## [Exercise requirements]
Write out all of the following rows exactly as they appear, keeping every line and its order unchanged.

## [Exercise inputs]

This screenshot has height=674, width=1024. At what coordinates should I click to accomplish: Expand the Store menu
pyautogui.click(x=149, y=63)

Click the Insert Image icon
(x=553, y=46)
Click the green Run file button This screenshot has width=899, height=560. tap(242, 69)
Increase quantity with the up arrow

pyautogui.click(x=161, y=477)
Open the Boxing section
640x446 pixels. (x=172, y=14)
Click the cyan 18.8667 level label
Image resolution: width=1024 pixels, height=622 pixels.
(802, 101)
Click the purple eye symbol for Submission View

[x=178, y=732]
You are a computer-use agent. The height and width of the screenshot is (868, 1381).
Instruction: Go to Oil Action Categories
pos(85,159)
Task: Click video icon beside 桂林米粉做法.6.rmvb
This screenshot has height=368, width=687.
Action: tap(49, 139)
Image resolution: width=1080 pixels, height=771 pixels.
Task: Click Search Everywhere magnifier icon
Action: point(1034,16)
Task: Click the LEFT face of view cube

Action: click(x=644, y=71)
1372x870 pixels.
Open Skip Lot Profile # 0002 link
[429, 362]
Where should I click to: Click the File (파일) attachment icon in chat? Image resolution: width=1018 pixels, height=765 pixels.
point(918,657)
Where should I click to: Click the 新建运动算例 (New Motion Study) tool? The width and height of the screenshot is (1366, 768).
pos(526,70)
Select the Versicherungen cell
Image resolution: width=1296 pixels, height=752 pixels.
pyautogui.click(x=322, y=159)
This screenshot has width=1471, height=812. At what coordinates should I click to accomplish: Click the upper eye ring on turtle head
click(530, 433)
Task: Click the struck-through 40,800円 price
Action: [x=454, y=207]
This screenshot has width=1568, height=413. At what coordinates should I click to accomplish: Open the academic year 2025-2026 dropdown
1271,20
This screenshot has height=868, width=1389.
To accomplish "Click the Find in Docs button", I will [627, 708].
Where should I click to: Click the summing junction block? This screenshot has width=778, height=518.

## [Solution to this task]
This screenshot has height=674, width=1024. At what coordinates should I click to accomplish: Expand the Store menu
pyautogui.click(x=149, y=63)

Click the Insert Image icon
(x=553, y=46)
Click the green Run file button This screenshot has width=899, height=560. tap(242, 69)
Increase quantity with the up arrow

pyautogui.click(x=161, y=477)
Open the Boxing section
640x446 pixels. (x=172, y=14)
Click the cyan 18.8667 level label
Image resolution: width=1024 pixels, height=622 pixels.
(802, 101)
Click the purple eye symbol for Submission View

[x=178, y=732]
You are a computer-use agent. The height and width of the screenshot is (868, 1381).
Instruction: Go to Oil Action Categories
pos(85,159)
Task: Click video icon beside 桂林米粉做法.6.rmvb
This screenshot has height=368, width=687.
Action: tap(49, 139)
Image resolution: width=1080 pixels, height=771 pixels.
Task: Click Search Everywhere magnifier icon
Action: point(1034,16)
Task: Click the LEFT face of view cube

Action: click(x=644, y=71)
1372x870 pixels.
Open Skip Lot Profile # 0002 link
[429, 362]
Where should I click to: Click the File (파일) attachment icon in chat? Image resolution: width=1018 pixels, height=765 pixels.
point(918,657)
Where should I click to: Click the 新建运动算例 (New Motion Study) tool? The width and height of the screenshot is (1366, 768).
pos(526,70)
Select the Versicherungen cell
Image resolution: width=1296 pixels, height=752 pixels.
pyautogui.click(x=322, y=159)
This screenshot has width=1471, height=812. At what coordinates should I click to accomplish: Click the upper eye ring on turtle head
click(530, 433)
Task: Click the struck-through 40,800円 price
Action: [x=454, y=207]
This screenshot has width=1568, height=413. At what coordinates should I click to accomplish: Open the academic year 2025-2026 dropdown
1271,20
This screenshot has height=868, width=1389.
To accomplish "Click the Find in Docs button", I will [627, 708].
Where should I click to: Click the summing junction block? This screenshot has width=778, height=518.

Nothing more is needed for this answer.